Pour illustrer le chemin parcouru par le hamburger, star du genre, on peut remonter à l’enquête de terrain parue en 1923 par Nels Anderson sur les «hobos», les sans-abri américains qui, dans une gargote de Madison Street annonçant «un vrai repas pour 10 cents», avalent un «hamburger plus un oeuf» pour cette somme modique:

«Ils savent que le hamburger est généralement bourré de pain et de pomme de terre, que le pain est habituellement rassis et le lait fréquemment tourné. Il y en a peu qui ne sont pas dégoûtés par les odeurs de la gargote, mais un habitué raisonne ainsi: “Je ne me permets pas de regarder, et à partir du moment où les yeux ne voient pas, le coeur ne se désole pas”.»

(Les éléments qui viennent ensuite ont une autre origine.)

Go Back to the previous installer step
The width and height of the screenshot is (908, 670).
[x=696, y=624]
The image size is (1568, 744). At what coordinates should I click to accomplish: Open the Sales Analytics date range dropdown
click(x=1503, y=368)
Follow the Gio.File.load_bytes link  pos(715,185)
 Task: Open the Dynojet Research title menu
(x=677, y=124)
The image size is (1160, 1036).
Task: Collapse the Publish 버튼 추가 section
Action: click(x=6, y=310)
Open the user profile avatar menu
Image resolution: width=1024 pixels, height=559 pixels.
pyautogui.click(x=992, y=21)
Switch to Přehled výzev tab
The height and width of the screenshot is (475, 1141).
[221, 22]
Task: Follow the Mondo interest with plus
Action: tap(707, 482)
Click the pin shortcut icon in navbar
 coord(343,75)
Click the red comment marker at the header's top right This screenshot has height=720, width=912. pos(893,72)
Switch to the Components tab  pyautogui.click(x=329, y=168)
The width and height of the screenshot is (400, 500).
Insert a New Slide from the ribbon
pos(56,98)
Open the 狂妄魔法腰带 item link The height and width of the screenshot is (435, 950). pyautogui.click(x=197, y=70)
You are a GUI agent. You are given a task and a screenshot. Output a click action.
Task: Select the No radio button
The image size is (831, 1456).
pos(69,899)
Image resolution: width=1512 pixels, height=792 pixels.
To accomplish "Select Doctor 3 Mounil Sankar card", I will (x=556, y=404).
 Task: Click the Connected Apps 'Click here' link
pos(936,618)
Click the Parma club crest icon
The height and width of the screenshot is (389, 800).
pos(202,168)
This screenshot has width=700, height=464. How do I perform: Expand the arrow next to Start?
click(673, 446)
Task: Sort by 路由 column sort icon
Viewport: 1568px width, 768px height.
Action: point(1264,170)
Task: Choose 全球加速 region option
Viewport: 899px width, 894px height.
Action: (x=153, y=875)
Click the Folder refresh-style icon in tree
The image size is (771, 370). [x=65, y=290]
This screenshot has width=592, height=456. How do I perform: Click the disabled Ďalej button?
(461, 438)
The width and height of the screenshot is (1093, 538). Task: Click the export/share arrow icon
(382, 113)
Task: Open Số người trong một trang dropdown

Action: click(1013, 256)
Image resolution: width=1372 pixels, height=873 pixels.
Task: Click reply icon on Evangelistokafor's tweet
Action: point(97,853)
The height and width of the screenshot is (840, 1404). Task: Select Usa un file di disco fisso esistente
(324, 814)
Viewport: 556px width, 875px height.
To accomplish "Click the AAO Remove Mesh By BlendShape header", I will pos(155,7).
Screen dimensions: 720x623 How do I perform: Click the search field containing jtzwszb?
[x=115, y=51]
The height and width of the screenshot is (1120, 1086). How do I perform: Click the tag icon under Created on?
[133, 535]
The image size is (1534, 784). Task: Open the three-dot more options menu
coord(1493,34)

Au risque de céder au jeu de mots facile, on constatera qu’en près d’un siècle, le hamburger est passé du hobo au bobo, qu’on sert dans les bistrots et les fameux food trucks.

Depuis quelques années, les urbains découvrent autour de chez eux ou de leur lieu de travail ces restaurants d’un nouveau genre qui servent un classique de la cuisine populaire bon marché réinventé, upgradé, détourné, magnifié.

Kebab, hot-dog,
pan bagnat,
croque monsieur, hamburger... Aucune spécialité populaire n’échappe à sa sophistication

Le phénomène est plus ou moins développé selon les lieux. Les locaux de Slate, rue Sainte-Anne dans le IIe arrondissement de Paris, ont la particularité d’être situés dans un triangle d’or du ketchup-mayo haut de gamme, avec plusieurs restaurants qui s’intègrent dans ce mouvement street food, ce qui fait des salariés de votre site préféré des cobayes consentants de ce laboratoire culinaire. Kebab, hot-dog, club sandwich, pan bagnat, croque monsieur et, bien sûr, hamburger... Aucune spécialité populaire n’échappe à sa sophistication.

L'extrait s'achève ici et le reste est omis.